新しい産業政策プログラム (第三期:2011~2015年度)
「大震災後の環境・エネルギー・資源戦略に関わる経済分析」プロジェクト

産業組織論において、イノベーション活動は大企業、不完全競争下において促進されるといういわゆるSchumpeter仮説が長年検証されてきた。この第1の仮説については、企業規模とR&D規模は正に相関する一方で、企業規模が増大するにつれR&D生産性は減少するという関係性が多くの研究で示されている(Cohen and Klepper, 1996)。一方、第2の仮説である、市場競争とイノベーション活動との関係性は未だに結論がでておらず、多くの実証研究で市場競争がイノベーション活動を促進させる影響が示されている(Blundell et al., 1995)。

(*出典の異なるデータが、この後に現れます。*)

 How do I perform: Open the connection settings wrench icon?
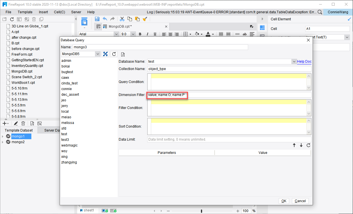coord(105,54)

Aghion et al. (2005; 以下ABBGH)は、市場競争とイノベーション活動との間に逆U字の関係があるというモデルを構築し、1973-1994年におけるUKの17製造業の特許データを用いこれを実証的に示した。しかし、この逆U字の関係も結論がでていない(Tingvall and Poldahl, 2006)。

近年の日本におけるイノベーション活動と市場競争に関する研究では、まず伊地知ほか(2004, 2010)が、9257社(第1回)と4579社(第2回)による全国イノベーション調査を行っている。調査結果によると、イノベーション活動企業の74%がイノベーション活動は市場シェア拡大に効果があると回答した(第1回表27)。特にプロダクトイノベーションは、国内市場では75.6%、海外市場では80.5%の企業が各市場シェアの0%以上5%未満の拡大につながったと回答した(第2回図表4-11)。一方で、イノベーション非活動企業の51%が、市場状況により不必要だったためにイノベーション活動を行わなかったと回答した(第1回表59)。

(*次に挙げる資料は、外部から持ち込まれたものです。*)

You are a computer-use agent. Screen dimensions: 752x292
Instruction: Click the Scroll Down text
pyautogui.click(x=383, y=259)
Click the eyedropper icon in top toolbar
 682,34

Motohashi (2012)は、企業の生存確率にイノベーション活動が正と負どちらに影響するかを、2001年から2006年の事業所・企業統計調査と知的財産研究所の特許データと連結させたデータを元にプロビットモデルを用いて検証した。結果として、イノベーション活動は企業の技術力を増大させるというよりは、むしろ商業上のリスクを増大させる効果が大きいということを示した。

Inui et al. (2012)は、市場競争(ラーナー指数)が企業のTFP(全要素生産性)成長率に与える影響が逆U字となるかを、企業活動基本調査データからのべ5万9455社の標本を用い検証した。推定結果によれば、TFP成長率と競争変数との間には逆U字の関係がみられた(Table 4, 5, 7, 8)。この逆U字曲線の極点は1に近く、利益率が低い競争状態のときにTFP成長率が増加しやすい傾向がみられた。

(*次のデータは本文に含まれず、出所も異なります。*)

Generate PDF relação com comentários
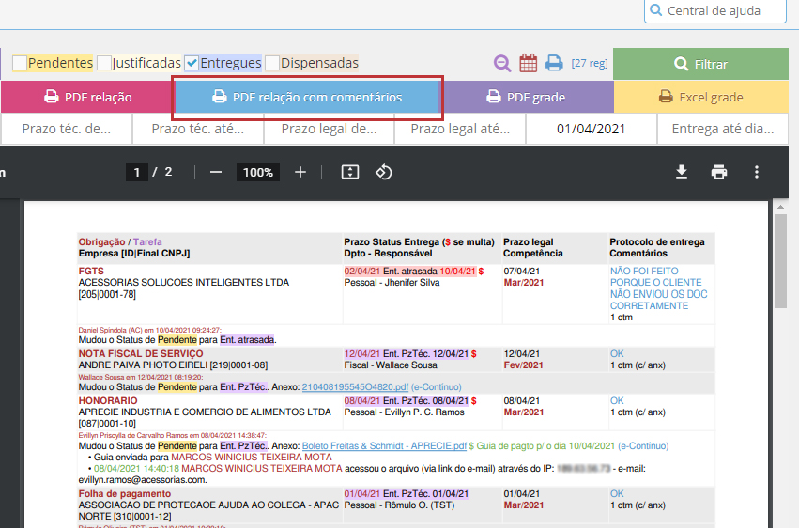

本論文ではABBGHを、1964-2006年・60産業の日本企業データを用いて検証する。日本企業のデータは日経NEEDS、イノベーション変数は知的財産研究所のパテントデータベースより用いる。推定結果では、産業・年代の係数が一定の場合、ABBGH同様に逆U字が観測された。一方で、産業・年代ごとに係数が異なると仮定した場合、それぞれの産業・年代で逆U字が観測されなくなる傾向がみられた。さらに、産業ごとの実質為替レートを用いて内生性を考慮すると、逆U字が観測されない結果となった。

推定結果を踏まえると、数十年・数十産業のパネルデータでは、シンプルな相関をみると価格の利幅率と特許数との間に逆U字が見えやすい。ただし、この逆U字が各年代・各産業で異なると仮定したときに、それぞれで逆U字がみられるわけではなく、特に産業ごとのばらつきが大きい。

製造業においては、シンプルな相関では価格の利幅率が小さい状態において特許出願が発現しやすくみえる。しかし固定効果(各企業の技術機会)を考慮すると、競争の影響があるとは言えない場合が多い。一方で、非製造業では価格の利幅率が大きい場合のほうが特許が増加しやすい(特許に対する1-ラーナー指数のsemi-elasticityは中央値が約-1.5)。

競争政策においては、産業内の技術格差が小さい状態でイノベーション活動が促進される傾向がみえる(推定結果では、フロンティア企業TFPからの1%の遅れは、特許数の約0.005%の減少と相関がある)。ただし、TFPの低い非効率な企業を市場から撤退させるような競争政策は慎重になるべきである。これは、前述の通り、企業規模に応じてR&D額は増加しやすいが、企業規模の増加に応じてR&D生産性は減少する傾向があるためである。このため、TFPの低い企業が撤退し結果として生存企業の規模が増加したとしても、その生存企業はイノベーション活動をさらに促進する可能性が高いが、その一方でR&D生産性は減少すると予想される。今後の研究課題は、この市場内の企業数(参入・退出)と企業規模がイノベーション活動に与える影響分析と、各市場における技術機会の要素分析、フロンティア企業のTFPが上がった場合に他企業がそれに追随するかどうかの分析である。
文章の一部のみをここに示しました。